TEXT BLOCK.
=== Begin Enclosure ===
Health quality problems and racial disparities persist in U.S.

The federal Agency for Healthcare Research and Quality’s annual assessment of the state of health care in America noted that little progress was made to improve quality or reduce preventable errors and other adverse events such as health care-associated infections (HAIs).

Moreover, the agency’s annual report on disparities in care found that despite improvements in some areas, African-Americans, Hispanics, Asians and other minority groups continue to lag behind whites in the quality of their care. For example, even though there have been some incremental improvements, minorities are less likely than whiles to get preventative antibiotics at the right time before undergoing surgery. Such timely delivery of antibiotics is an important step toward preventing surgical site infections – a type of hospital-acquired infection that can often be prevented.


“Despite promising improvements in a few areas of health care, we are not achieving the more substantial strides that are needed to address persistent gaps in quality and access,” said Carolyn M. Clancy, director of the agency which is part of the Department of Health and Human Services. “Targeted AHRQ-funded research in Michigan has shown that infection rates of HAIs can be radically reduced. We are now working to make sure that happens in all hospitals.”
=== End Enclosure ===
DATA BELOW.
=== Begin Enclosure ===
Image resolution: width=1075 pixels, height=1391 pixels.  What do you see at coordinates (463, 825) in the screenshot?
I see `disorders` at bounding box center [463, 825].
=== End Enclosure ===
PROBLEMS TO WORK ON.
a - Why does the disparities article treat timely preventive antibiotics before surgery as important? Answer in one to three sentences.
b - Echo the stretch of the disparities article from "Moreover, the agency’s" through "often be prevented.".

YOUR RESPONSES.
a - Giving antibiotics at the right time before surgery is an important step toward preventing surgical site infections. These are a type of hospital-acquired infection that can often be prevented.

b -
Moreover, the agency’s annual report on disparities in care found that despite improvements in some areas, African-Americans, Hispanics, Asians and other minority groups continue to lag behind whites in the quality of their care. For example, even though there have been some incremental improvements, minorities are less likely than whiles to get preventative antibiotics at the right time before undergoing surgery. Such timely delivery of antibiotics is an important step toward preventing surgical site infections – a type of hospital-acquired infection that can often be prevented.